Tech

YouTube ad scandals caused 5 percent of top advertisers to leave, says analytics firm

Key Points
  • MediaRadar says YouTube lost 5 percent of its advertisers during April compared with the month before, after reports surfaced that some ads were running alongside jihadist and neo-Nazi content.
  • The company said it is working to prevent these cases, including adding new technology, letting brands control where ads run and using third-party companies to monitor content.
Susan Wojcicki, CEO of YouTube.
Michael Newberg | CNBC

YouTube lost 5 percent of its U.S. and Canadian top ad clients during the month of April after reports that some ads were running next to inappropriate content, according to ad analytics platform MediaRadar.

The April dip followed a report in late March which showed that ads for companies including Mercedes-Benz and Waitrose were running next to neo-Nazi and jihadist content on YouTube and on websites whose advertising was placed by Google-owned platforms.

Following that revelation advertising agency Havas pulled its U.K. clients, and several brands including L'Oreal, McDonald's, Audi, Starbucks, Pepsi, Dish Network and General Motors said they were pulling advertising from YouTube, with some removing more or all ads on other Google platforms. (The number of advertisers on YouTube increased the first three months of the year, according to MediaRadar.)

MediaRadar — which works with more than 1,600 publishers including The New York Times, BuzzFeed, and Bloomberg — uses artificial intelligence to track advertising and sells that data to companies.

The 5 percent were customers of Google Preferred, YouTube's program for advertising on its top-tier videos. It is bought in an "upfront" style, meaning companies commit advertising money before programming runs. But that doesn't mean they can't back out.

"Securing ad space in advance is not a promise to run ads no matter what," MediaRadar CEO Todd Krizelman said. "Advertisers and their agencies can immediately cancel or put campaigns on hold if they are worried about brand safety."

Five percent is not insignificant, but it would require more defections for the company to really feel the impact. Mizuho said if 10 percent of brands pulled their ads, it would decrease the company's earns per share by $0.15 cents this year or a little under 1 percent of the value.

(Google's most recent earnings report, on April 27, would not reflect April's decline in advertising since it covered the first quarter of 2017.)

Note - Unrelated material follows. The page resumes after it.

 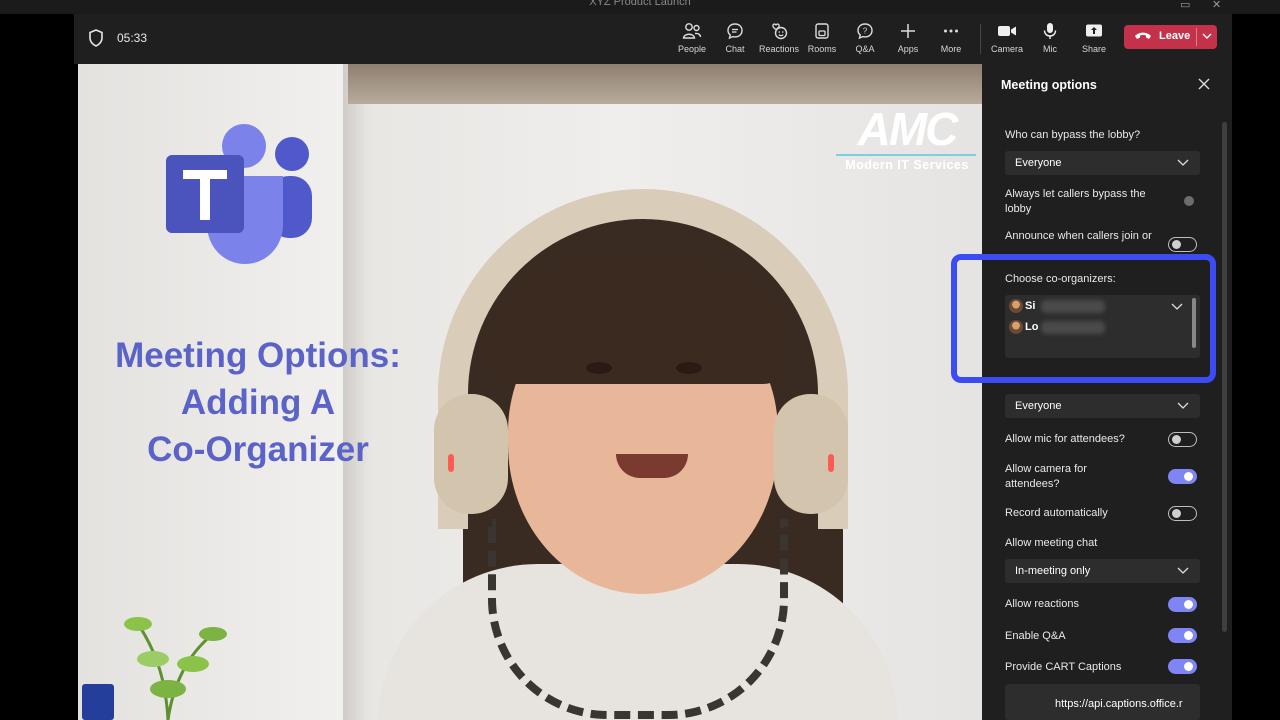 I want to click on window-titlebar: XYZ Product Launch ▭ ✕, so click(x=640, y=7).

Google did not respond to a request for comment. YouTube CEO Susan Wojcicki said on Thursday during Brandcast, Google's annual presentation of upcoming content for advertisers, it was working on fixing the ad adjacency issue with more technology, giving brands more control over where their ads run and bringing in third-party companies like comScore and Integral Ad Science to monitor content.

Brands that pulled advertising seem to be coming back as well. YouTube said at the event that Johnson & Johnson — which initially pulled ads after the adjacency problems — would sponsor an upcoming talent competition series produced by Ryan Seacrest.

"We apologize for letting some of you down," Wojcicki said. "I'm here to say that we can and we will do better."

Note: CNBC parent company NBCUniversal is an investor in BuzzFeed.